La démocratie ne peut s’acco mmoder des entraves imposées par l’état d’urgence, encore moins du monopole éhonté des médias publics, notamment la télévision. Interdite à l’opposition, cette dernière est devenue, depuis cinq années, une tribune exclusive du président Bouteflika qui, d’ailleurs, avait commencé sa campagne électorale avant l’heure, grâce à cette même télévision qui lui avait permis de prendre ainsi une importante longueur d’avance sur ses concurrents. Ce n’est qu’après coup que beaucoup se sont rendu compte des effets d’un tel monopole médiatique assimilé, par la suite, et à juste titre, à une forme de fraude électorale. Les mêmes pratiques qui ont conduit, en partie, au résultat du 8 avril 2004 sont toujours en vigueur tant l’objectif premier des tenants du pouvoir est d’étouffer à jamais la voix de l’opposition qui, faut-il le dire, est depuis quelques années déjà et surtout depuis la dernière élection présidentielle, contrainte à travailler dans une sorte de semi-clandestinité. La parenthèse de la campagne électorale fermée, la télévision ne couvre plus aucune activité des partis qui s’opposent à la politique du chef de l’État. Aucune voix discordante n’a droit de cité. La société entière est étranglée. Ses soubresauts sont passés sous silence. Les différentes contestations sociales apparues dans plusieurs régions du pays, le citoyen qui s’est immolé à la Maison de la presse, les sorties médiatiques du président du RCD, Saïd Sadi, les remous du FLN sont superbement ignorés.

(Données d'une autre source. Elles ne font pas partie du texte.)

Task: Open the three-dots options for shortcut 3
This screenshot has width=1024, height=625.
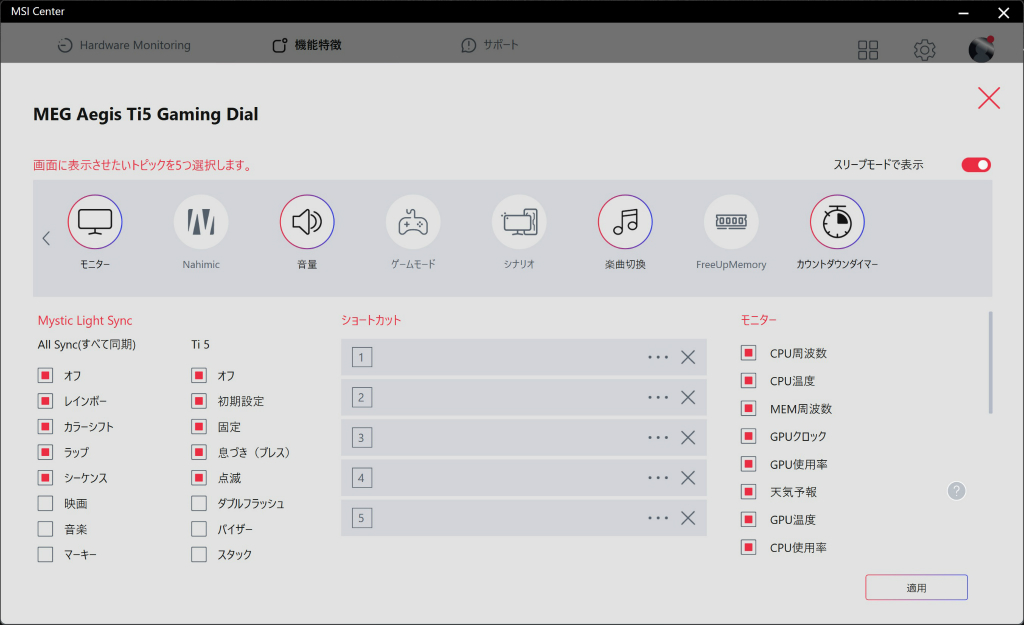Action: (x=658, y=438)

Les médias publics, la télévision en tête, n’ont d’yeux que pour les activités présidentielles et leurs échanges épistolaires avec ses homologues étrangers, ou encore à l’activisme intéressé de ses alliés.
Les manifestations de Tkout, la colère des citoyens de
Djelfa
, de Sidi Bel Abbès et d’autres cités de l’Algérie profonde ne sont sues que par les habitants de ces régions pour en avoir été les témoins directs et par ceux qui lisent la presse indépendante.

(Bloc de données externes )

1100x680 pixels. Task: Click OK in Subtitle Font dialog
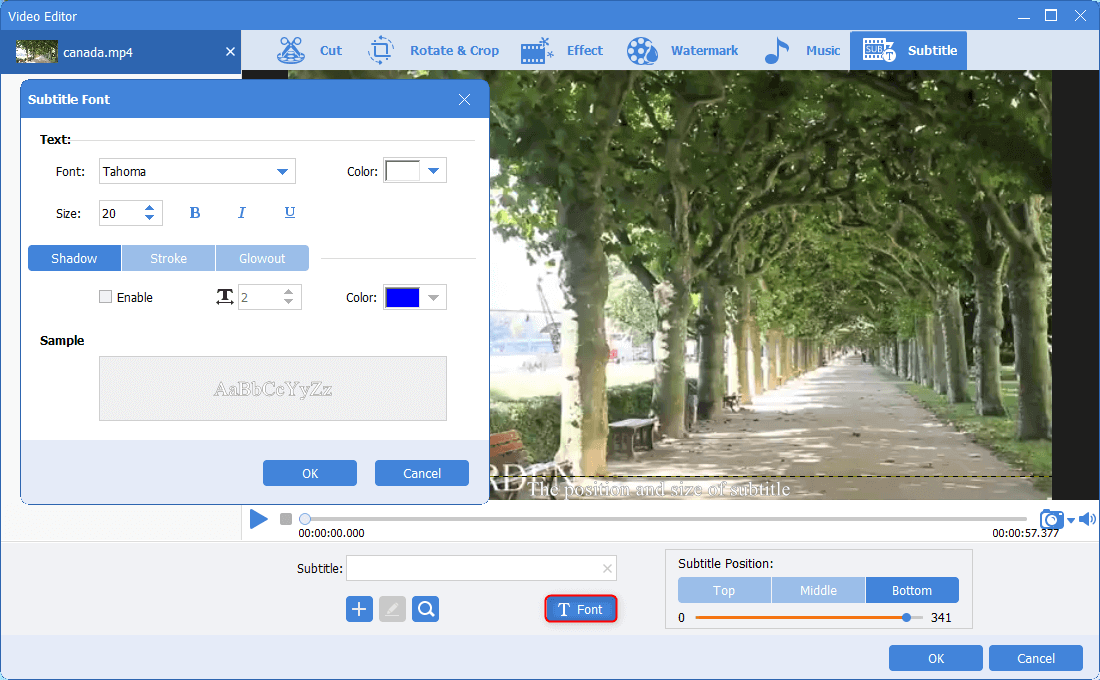click(x=310, y=473)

Pour le reste des Algériens, tout va bien dans le meilleur des mondes. Voilà , en réalité, comment un mouvement social aspirant au changement est bloqué. Les partis censés donner un sens et un prolongement politique concret à cette contestation et à ce mouvement de la société se trouvent, eux aussi, muselés par les effets de l’état d’urgence qui viennent se greffer à la fermeture hermétique de la télévision. Un état d’urgence que l’on justifie à présent par d’incroyables raccourcis, quand ce n’est pas par des arguments franchement fallacieux. Il y a quelques mois, le Chef du gouvernement croyait pouvoir défendre le maintien de l’état d’urgence en l’assimilant sans sourciller au Patriot act, en vigueur aux États-Unis depuis les attentats du 11 septembre 2001 et qui peut être considéré comme l’équivalent du plan Vigipirate français : un dispositif sécuritaire renforcé et visant à prévenir d’éventuelles attaques terroristes et qui ne réduit en rien les libertés publiques.

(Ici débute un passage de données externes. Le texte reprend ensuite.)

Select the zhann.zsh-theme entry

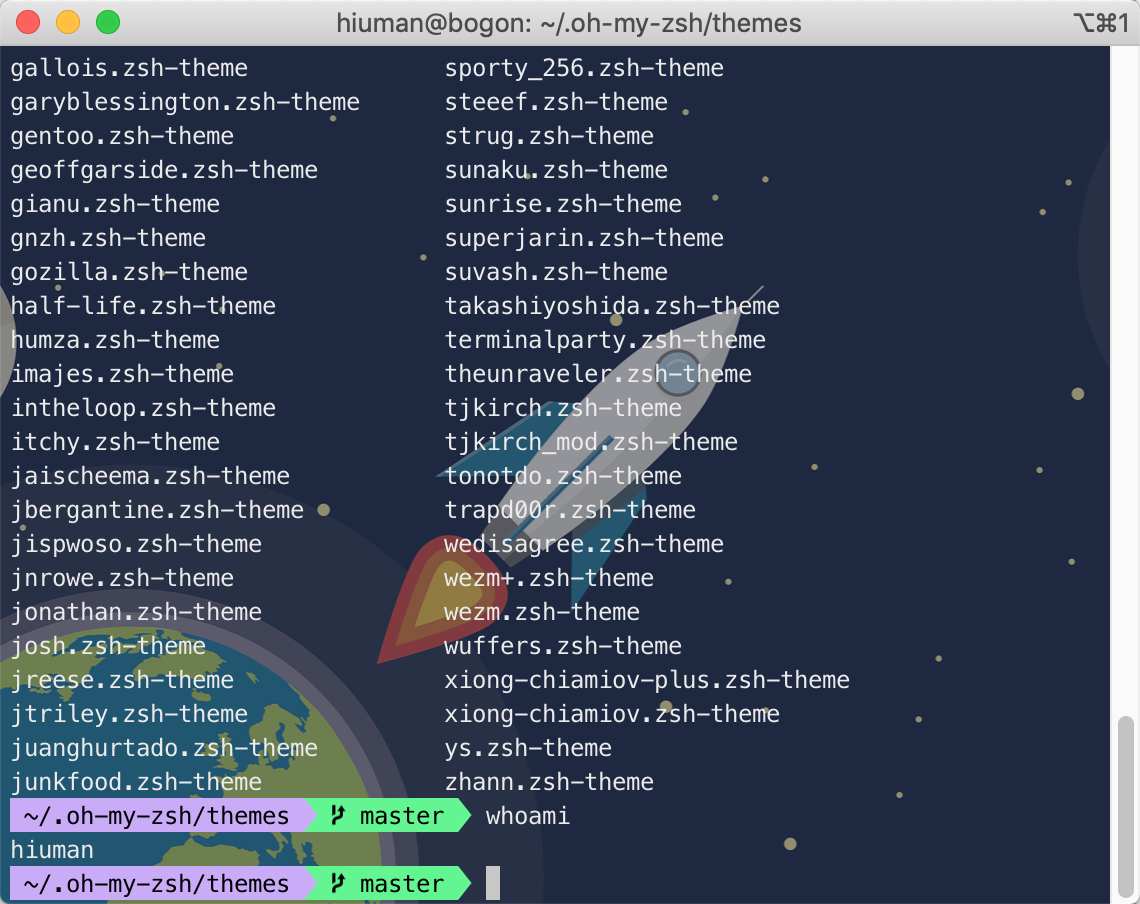tap(550, 781)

En Algérie, et sous couvert de cet état d’urgence, les espaces d’expression sont depuis quelques années inexistants : plus de marches, plus de réunions publiques sans autorisation.
Les formations politiques, qui n’entrent pas dans le canevas de l’équipe présidentielle, sont condamnées à retourner à une sorte de clandestinité où seules les réunions organiques sont autorisées.
Le pôle démocratique est désormais obligé de trouver les mécanismes susceptibles de contourner ces entraves pour remobiliser autour de son projet une société dont les ressorts de résistance risquent d’être définitivement cassés.
S. R.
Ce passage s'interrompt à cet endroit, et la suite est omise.